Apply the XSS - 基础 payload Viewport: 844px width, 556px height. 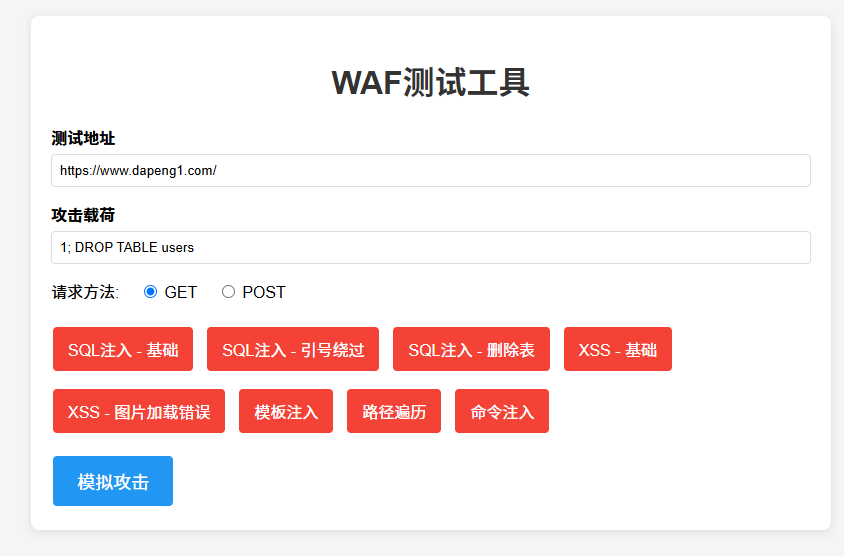click(x=617, y=349)
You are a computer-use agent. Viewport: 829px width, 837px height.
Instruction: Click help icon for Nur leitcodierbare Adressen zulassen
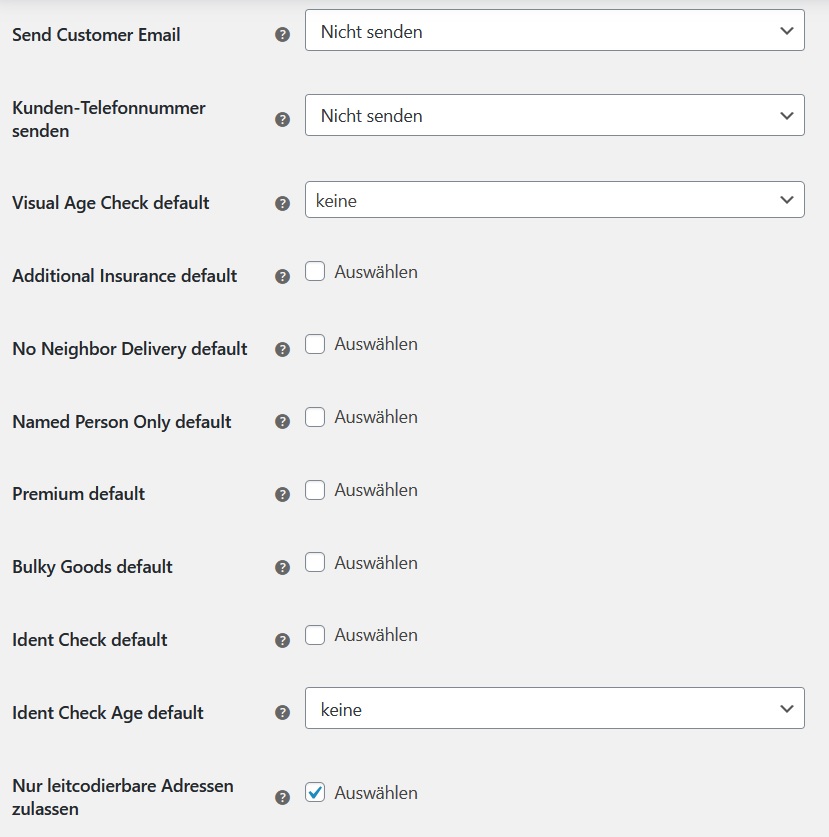[282, 797]
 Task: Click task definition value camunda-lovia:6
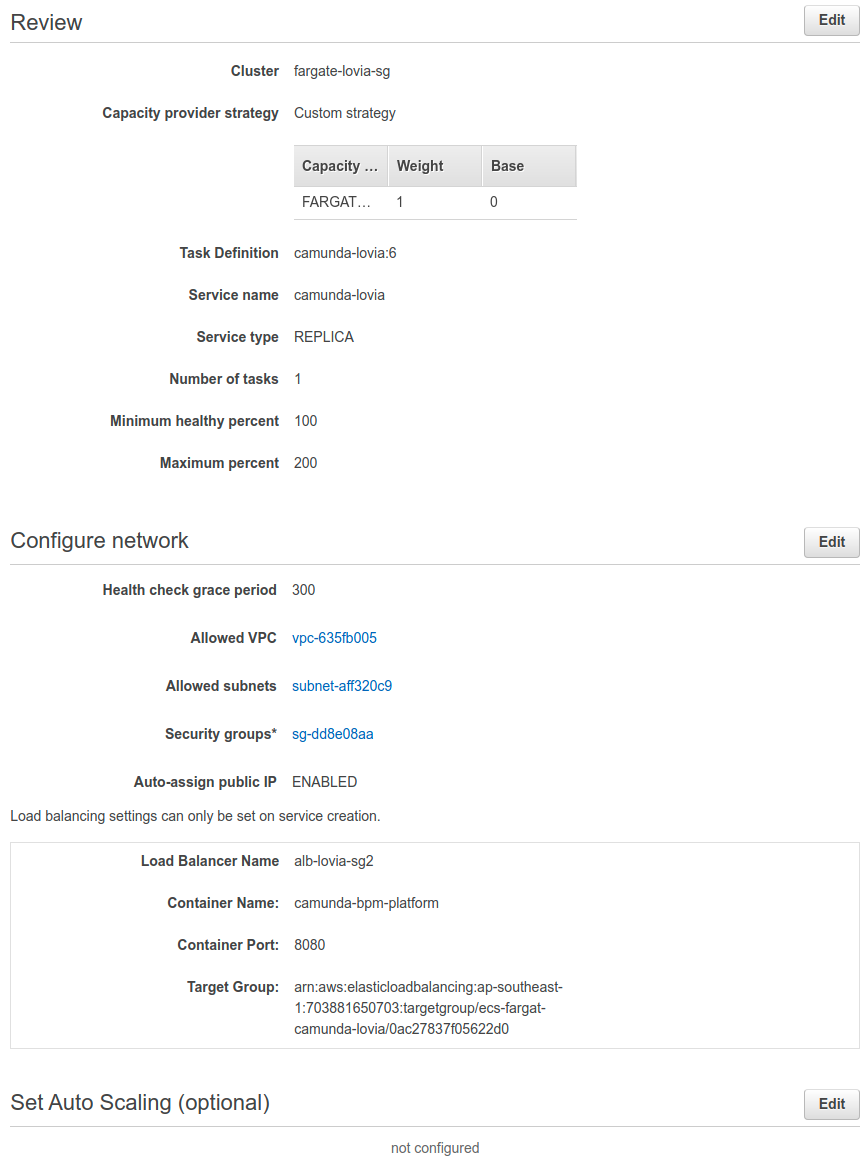click(x=345, y=253)
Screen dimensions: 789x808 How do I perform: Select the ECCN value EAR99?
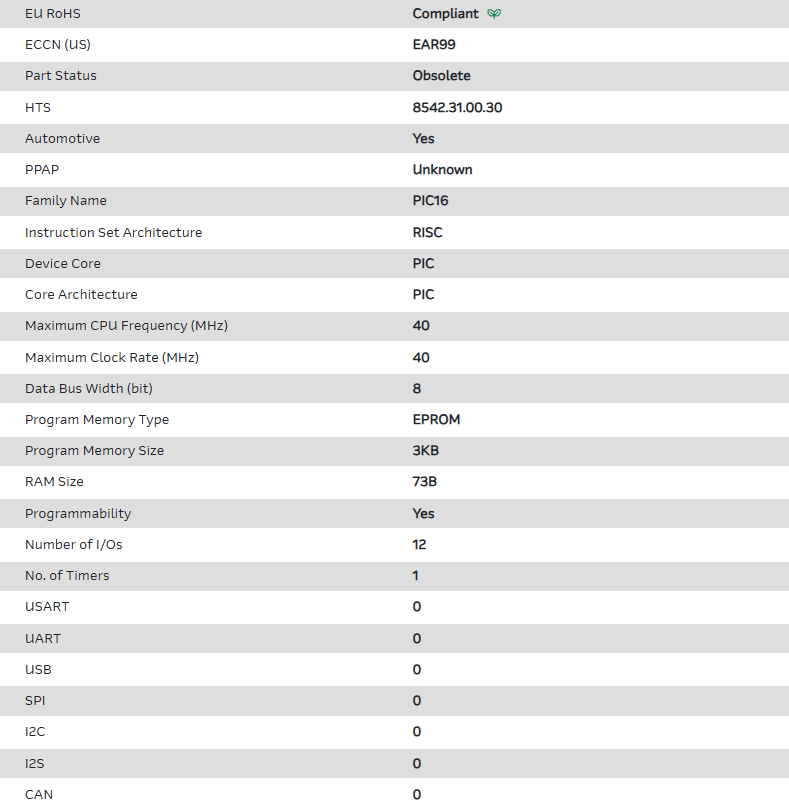coord(434,45)
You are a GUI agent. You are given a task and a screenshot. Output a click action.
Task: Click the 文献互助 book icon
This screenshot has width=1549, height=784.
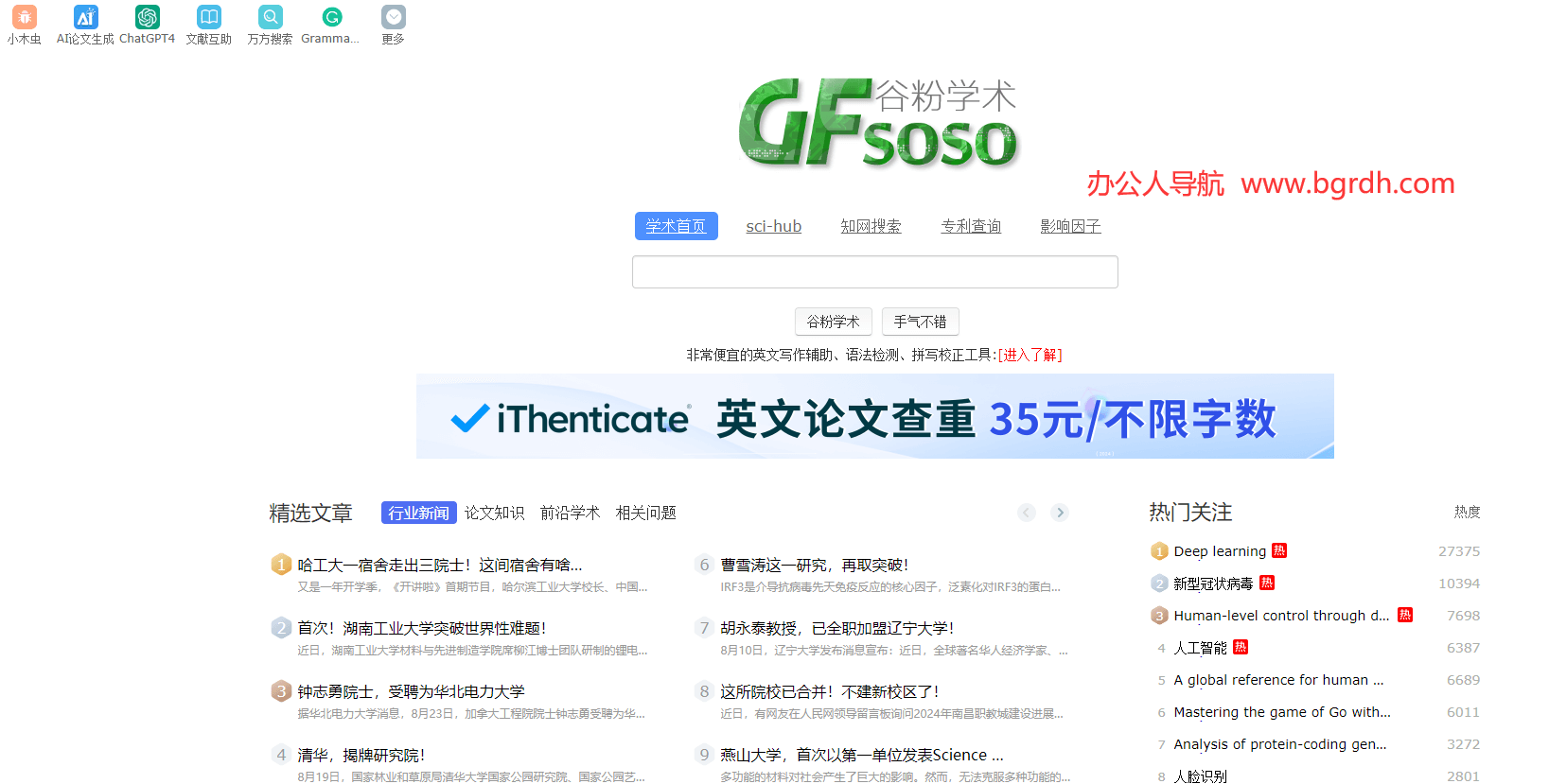tap(208, 17)
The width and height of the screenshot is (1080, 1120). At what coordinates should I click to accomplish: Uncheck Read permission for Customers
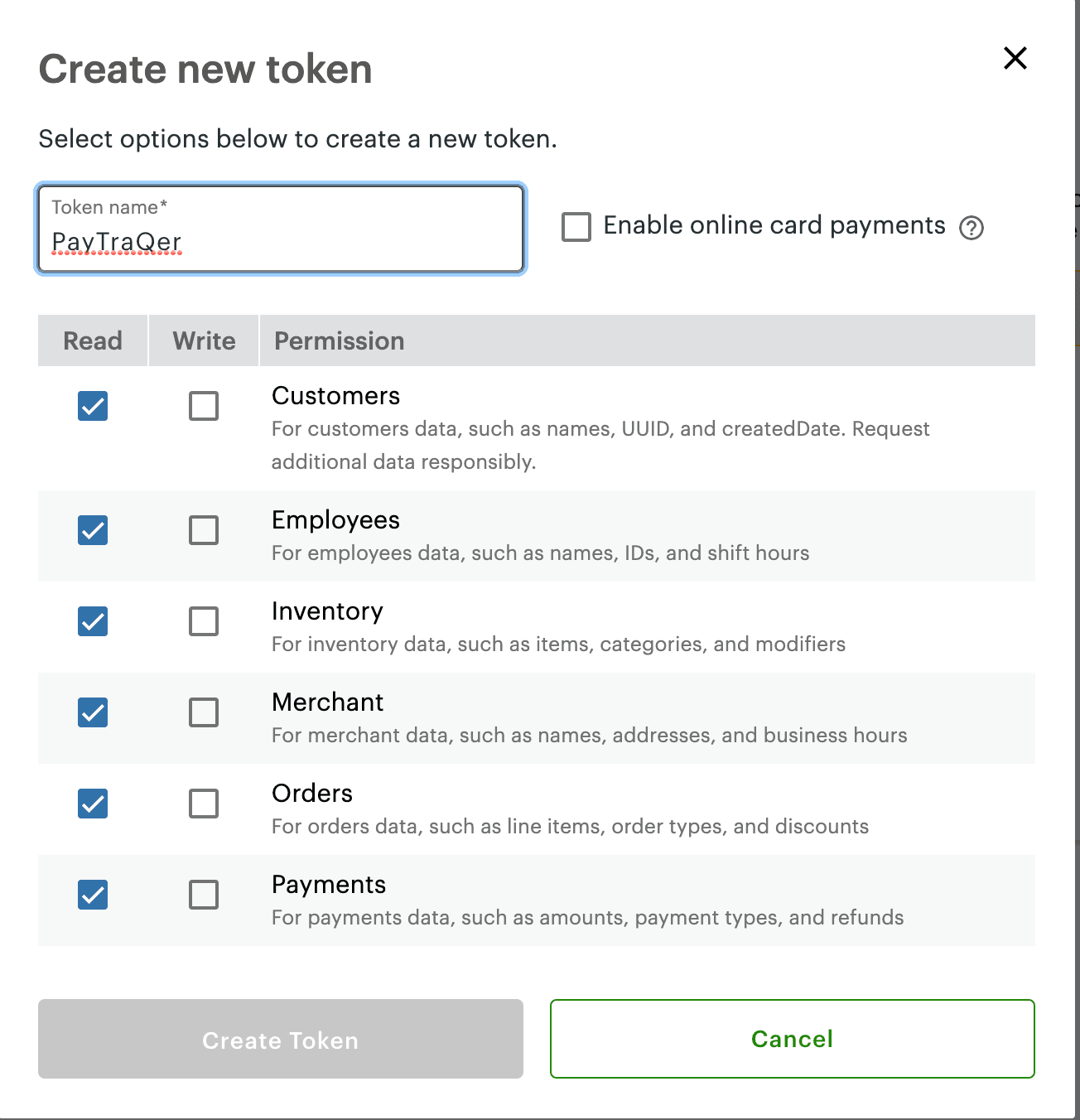pyautogui.click(x=92, y=406)
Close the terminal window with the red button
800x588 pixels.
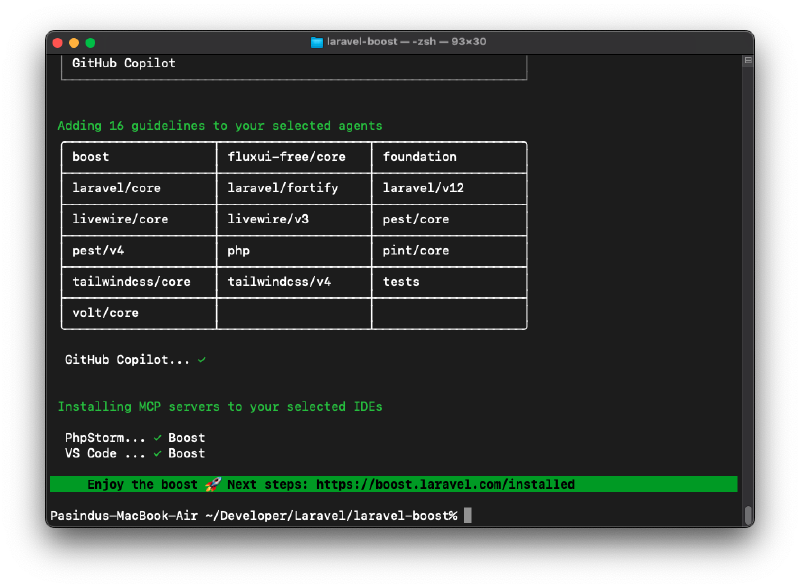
++++++++
(Problem statement):
Your answer should hold only the lines from the one with "This screenshot has width=1549, height=784." through the final line of the listing above, transcribed exactly and without pictures.

(Exercise answer):
This screenshot has width=1549, height=784.
tap(208, 17)
The width and height of the screenshot is (1080, 1120). At what coordinates should I click to accomplish: Uncheck Read permission for Customers
pyautogui.click(x=92, y=406)
Close the terminal window with the red button
800x588 pixels.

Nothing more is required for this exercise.